Blocking and Matching

Splitting

Sometimes, our entity resolution process incorrectly links entity references that do not actually refer to the same real-life entity. Entity references may cluster together due to common attributes but also have conflicting attributes that show that they cannot be the same. For example, the following references may reasonably cluster together:

ReferenceNameAddressDate of BirthPhone Number
AJohn Doe1 K ST NW, DC1960-01-01
BJohn Doe1 K ST NW, DC555-123-4567
CJohn Doe1990-11-11555-123-4567

But a person cannot have multiple dates of birth, so the resulting entity does not make much sense. Instead, this example might suggest a parent and child at the same address. Accordingly, we split the input entity into entities that don’t have this conflict.

Currently, our splitting algorithm triggers a split on the basis of conflicts in 1) strong identifier attributes and 2) birth years. After splitting references up, they are re-sorted into new non-conflicting buckets using shared identifiers and names to decide which references to bucket together.

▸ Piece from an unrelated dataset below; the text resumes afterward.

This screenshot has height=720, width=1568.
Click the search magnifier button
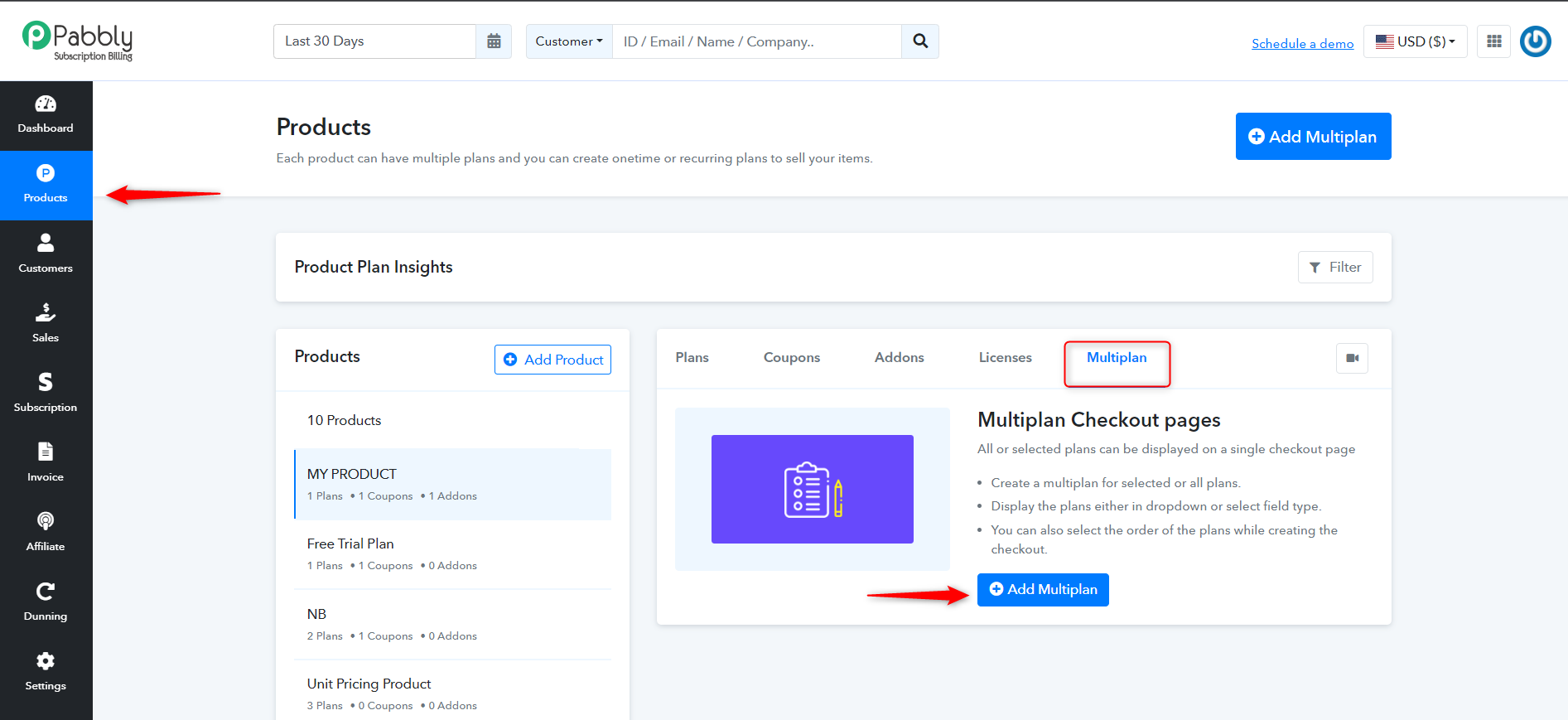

One might ask why we need a special step for this as opposed to simply including “no conflicts” as a matching rule. The reason for this is that our entity resolution works transitively; in the above example, we might generate pairs A-B and B-C, where no pair has an explicit conflict, but a conflict reveals itself after we collect all three references into one entity.

Splitting

Our Implementation

Sayari implements two levels of entity resolution:

1

Identity resolution

Which aggregates entity references that confidently describe the same entity

2

Possibly same as (PSA) resolution

Which links entities that likely refer to the same entity

Identity Resolution

We have implemented our identity resolution in an iterative fashion, applying aspects of the process described above (blocking → matching → component generation [clustering] → splitting) multiple times in succession. Each iteration uses its own set of key generators and matching rules. Currently, we perform identity resolution over three iterations, or stages.

Between each cycle, we “roll up” the attributes of the newly resolved references into new intermediary “entities” that contain the aggregated, deduplicated attributes of all of the resolved references. These serve as inputs into the following iteration.

Notably, in the first two passes, we do no matching at all; we simply generate blocking keys that are strong enough that we consider them sufficient to resolve entities with no further examination. At time of writing, the more traditional blocking + matching strategy is only implemented in full in the third pass. Note that our splitting algorithm (see above) is implemented in all three stages.

The blocking/matching rules implemented in each stage are described in the following sections. Note that we use the term “references” throughout the identity resolution sections as a term for “things that we are attempting to resolve together.” This is not strictly accurate in the secondary and tertiary stages, where the inputs are not single references but rather intermediary entities that may be composed of multiple references. However, for simplicity, we use the term “references” for both cases.

At the moment, we deduplicate attributes in entity resolution roll-ups only on the basis of exact matches across all fields. Note that we also do a separate roll-up with attribute deduplication to produce the attributes that are displayed in the Sayari Graph application; this process has its own separate attribute deduplication logic.

As a general rule across all stages, we do not resolve references together unless they share the same entity type (classification as company, person, etc.).

Identity Resolution

PSA Resolution

Our PSA resolution is similar in concept to identity resolution, but rather than aggregating entity references into entities, it creates PSA edges between entities to create PSA components. The goal here is to mark groups of entities that likely refer to the same entity, but with a lesser degree of confidence.

Our PSA process consists of three iterative stages of block generation, connected component generation, and splitting. We start with more permissive blocking rules and iterate to stricter blocking rules until we obtain sufficiently PSA (“possibly same as”) components (10,000 entities at most). Unlike identity resolution, we do not do any matching in this stage.